家族向けの認知症介護相談を30年間続けている 五島 シズさん 犬蔵在住 85歳
諦めない心を伝えていく
○…認知症ケアの草分け的存在として知られている。キャリアは62年に及び、30年前から始めた家族向けの認知症介護相談は3万件を超えた。大学病院や認知症専門病院、介護施設、インターネット上でも認知症介護の相談を受けている。「あっという間の30年間だった」と振り返る。「困っている人を見ると放っておけない。人との関わりが好きなのね」
○…1928年、栃木県に生まれた。小さな頃から国のために尽くしたいと思い、従軍看護師を目指し看護学校に入学したが終戦を迎えた。卒業後は日赤医療センターで27年働いたのち、聖マリアンナ医科大学病院へ精神科病棟婦長として転職した。1989年に退職後は横浜市総合保健医療センター看護部長や東横恵愛病院参事を務めた。現在は講演活動やボランティアなど多方面で活躍している。「スタッフに恵まれ、辛いと思ったことはなかった」
○…医学的に認知症を痴呆と呼んでいた時代、認知症は歳をとれば発症し、仕方のないことと思われていた。しかし、聖マリ医大精神科の長谷川和夫教授と出会うことで考えは一変した。患者や家族に対してもっと何かできるのではないかと考え、現代では当たり前となった認知症者への訓練法をいち早く取り入れた。家族に対しても「家族が柔軟に変わること」をポイントにアドバイスしてきた。
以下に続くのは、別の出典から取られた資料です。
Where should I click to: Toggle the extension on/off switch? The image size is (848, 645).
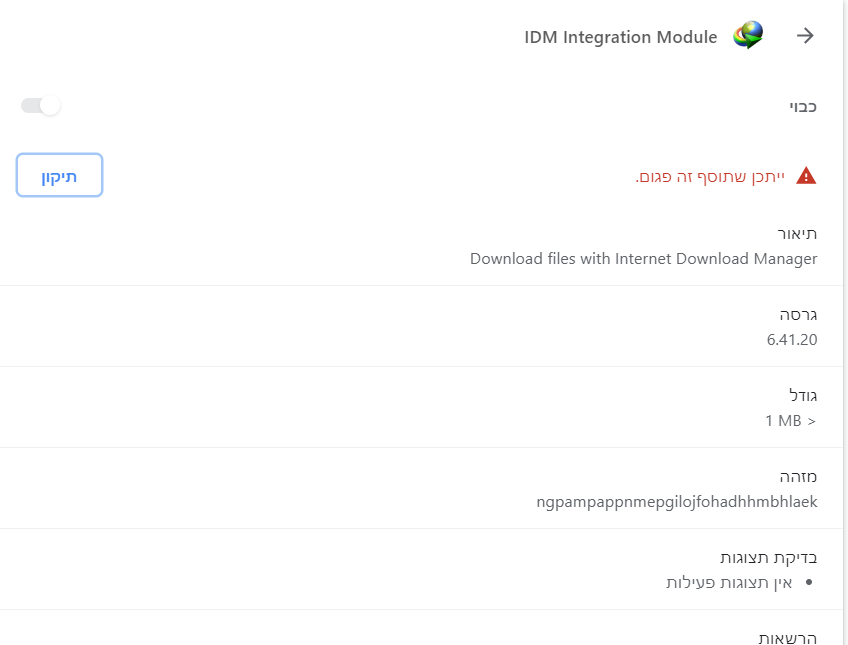tap(41, 105)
○…認知症という名前がついてからはオープンなイメージになり受診や相談をする人が増えたという。相談に訪れる家族には「認知症の人をコントロールしようとするのではなく諦めずに一緒の立場で考えたり話かけたりすることが大切」と話す。現在、犬蔵でひとり暮らし。勤務先まで1時間かけて歩くことも。仕事のスケジュールはびっしり。空いた時間はボランティアや趣味でこちらもいっぱい。「動くことが好きなのね。若手育成、患者のためにも、自分が学んできたことを伝えていく」とほほ笑んだ。